No. People ask me that all the time, and I say, “I don’t remember how I came up with those names, but I do know I wasn’t drinking at the time.” But now I love it because you can recognize the references [to the book] so easily. Like when on My Name Is Earl, the guy goes, “Well I had this hideout in the woods, Ponyboy style,” you knew exactly what he was talking about. Or when Veronica Mars said, “Stay cool, Sodapop.” If I’d named them Jim and Bill, all this wouldn’t have happened.

You spent a lot of time on the Outsiders movie set. What memory stands out the most?
The best thing, besides working with Francis [Ford Coppola], whom I adore, was the boys. Tommy [Howell] was 15, and Rob Lowe had his 18th birthday on the set. Matt [Dillon] had just turned 18. Tom Cruise and Emilio Estevez were just 19. Ralph Macchio was the oldest at 20. They were typical goofy teenagers, but you get ’em in front of a camera and they’d turn into these serious artists. I loved watching that.

What’s it been like to watch their careers?
Insane. And I’ve stayed in touch with all of them. We bonded really strongly because they’re these little boys, and they were tearin’ loose in Tulsa with no adult supervision, so I decided I was their mother and took over mothering ’em. I loved them very much, and they knew that I loved them very much, and they’ve never forgotten it. Rob used to call me Mom half the time.

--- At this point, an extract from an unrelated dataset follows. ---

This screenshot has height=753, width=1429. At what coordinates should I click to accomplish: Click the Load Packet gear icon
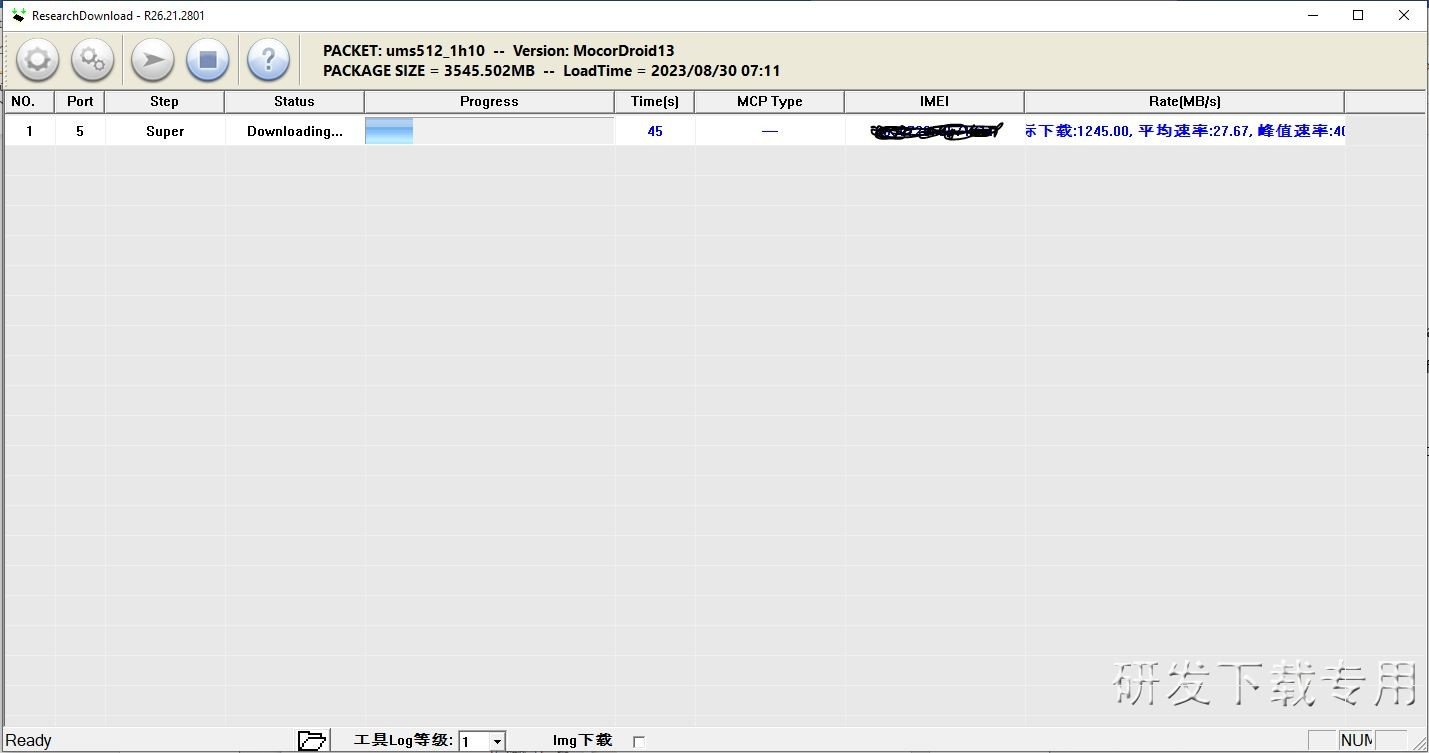pyautogui.click(x=37, y=61)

Who are you closest to now?
Well, I’m still really close to almost all of them. Matt and I try to get together whenever we’re in the same town. Last time I saw him was in Vancouver. I visit Vancouver twice a year to visit the Supernatural set, so I was up there for that. And Tim Hunter was directing a Wayward Pines episode that Matt was in, so I went up a little early and we had this little reunion on the set. Matt said, “Oh, you need a bottle of water or something, Suze?” and I said, “No, I’ve got one already, thanks, honey.” And then I looked at him and said, “I’m sorry. You’re over 50. I should quit calling you that.” And he said, “I want you to call me honey until the day I die.”

That’s right - I forgot you were a big Supernatural fan.
I wrote [series creator] Eric Kripke a fan letter in the third season and told him what all I liked about it, and two days later I had a letter from him and he says, “Here at the studio we’ve been trying to figure out if this letter is a hoax. But it’d be hard to hoax your email address.” It turns out he’s one of those “I changed his life” fans. So he got me a set visit, which I immediately jumped on. I had a really good time, and I got an invitation to come back. And that’s evolved into, I go usually twice a year and stay for a shooting week.

Have you ever done a cameo?
Oh, yeah! I got killed in the diner by the evil Leviathan Sam and Dean. I’m sitting there in the diner and they decide to kill everyone. When the Leviathan Sam and Dean were wiping everybody out, Jared [Padalecki] jumps up on a table and cocks a gun at me and starts yelling. He just thought it was hysterical that he scared me.

I was watching the 2005 recut of the Outsiders movie last night, and I didn’t realize that you had been the nurse.
Yeah! I was the nurse there, and I was a typing teacher in Tex. Talk about an obsolete profession nowadays! And I was a hooker in Rumble Fish. But I always played a professional.

Something you said last time I interviewed you has stuck with me. You said, “I could never be that unselfconscious again.” What exactly did you mean by that?
I mean, like, when I was 16, that was the year I was doing my major work on The Outsiders. I wasn’t thinking about any kind of audience for it. I wasn’t thinking about a whole lot of stuff that, you know, of course, afterwards you kind of have to think about. An adult writer I think [would say], “Gosh, it’s emotionally over-the-top. It’s so dramatic.” But that’s the way you feel when you’re that age. And that’s one reason why it’s stayed so long-people are like, “Yes, I felt like this!” I could never do that again. It’s one of the reasons I’ll never write a sequel.